OK, so what exactly is my problem with The Royal British Legion and their 2 minute silence record? Well, nothing. I think the British Legion do a lot of very valuable work, and I wholeheartedly encourage people to donate money to them. And surely, for one thing, 4'33'', isn't even my idea, is it? John Cage composed it, and had a lot of very interesting ideas related to it. And lastly, it's a 2 minute silence, not 4'33'' seconds of it, so these are different ideas, aren't they?

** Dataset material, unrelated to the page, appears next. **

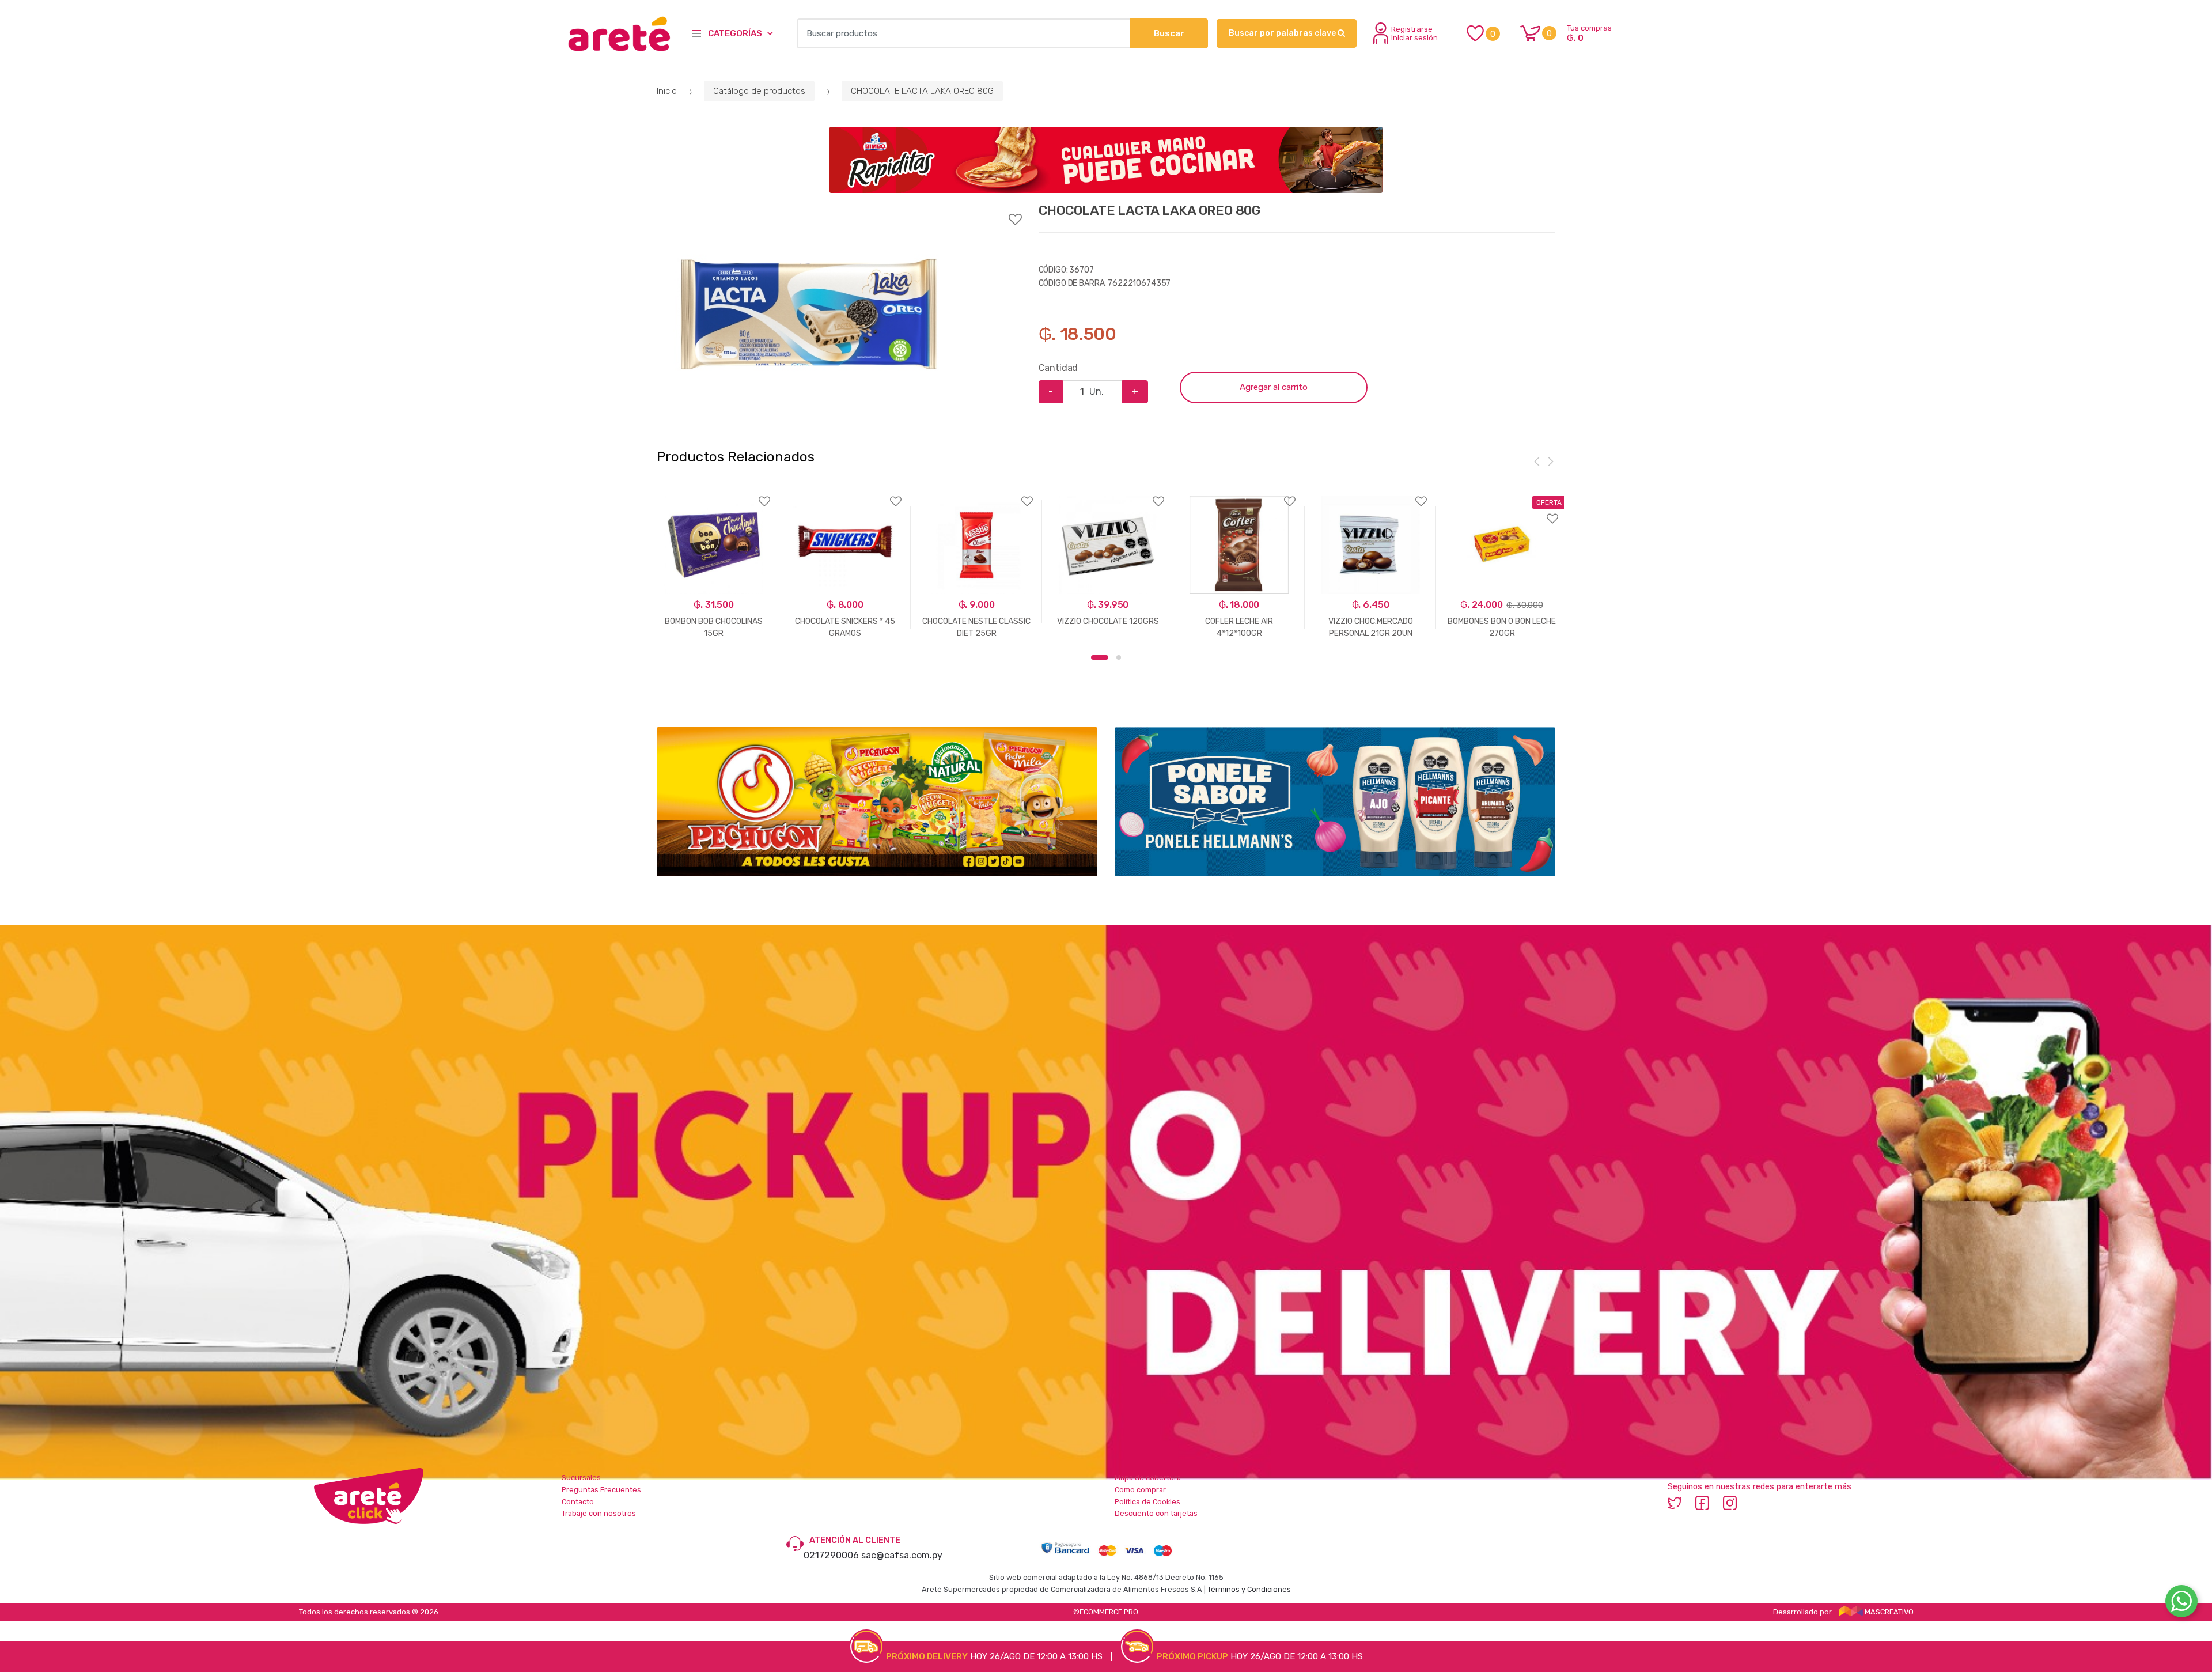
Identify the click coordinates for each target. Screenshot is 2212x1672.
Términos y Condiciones (1249, 1589)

My issue is with the way it's portrayed. If you watch the report, which you can do here, you will notice a high proportion of its running time is taken up with Liam talking about how the idea to produce a silent track is his, about how he came up with it "like all of his best ideas" in the pub. At one point the interviewer even says "Oh, it was your idea" to emphasise Liam's ownership of the concept. And near the end it is further stated as totally unique.
You might wonder, why exactly Liam feels the need to spend so much time talking about how original his idea is. If it's a good idea, it should stand on it's own merits, right? The fact is, he is obviously pretty media savvy, and there is absolutely no way he is not aware of the John Cage campaign. As I said above, there are ripples about this idea in the media world, and this is actually where I believe the idea has filtered through from. Of course, the ideas are slightly different, not least in the running time. But anyone who believes that things are as simple or as honest, even in connection with charity, as they are portrayed in the media is very naive indeed.

So this idea of a "silent track" is out there. It's building momentum and it's only going to get more intense as we approach Christmas. I think whatever I do now, some people are going to decide they don't like me or the John Cage campaign, there will probably be insults and accusations I can't answer, already people make judgements on me and my motivations based on minimal information. Maybe others will get some pleasure out of this whole thing. I hope so.

Here are a few final points.

1) I set up the Cage Against the Machine Facebook group as a way to amuse myself. I didn't expect it to become what it is. The momentum is based on a popular response. The people made it what it is.

2) I'm not looking to turn a profit or become famous.

3) The charity aspect is currently being looked into and should hopefully be announced soon. I think it's a great idea, since rather than effectively paying for "nothing", you will be giving money to deserving causes, which is pretty Christmassy, I think.

4) What you get out of Cage against the machine is up to you. If it's just a joke that makes you laugh, and that's enough for you, OK. If it gets to Christmas number 1, great. If you want it to compete against the X Factor, OK. If you are genuinely interested in Cage and his music and are excited by it gaining a higher profile, that's OK too.

5) John Cage takes ultimate credit for 4'33'', not me.

6) We are NOT in competition or in any way against the Royal British Legion 2 minute silence idea. By all means donate money to them.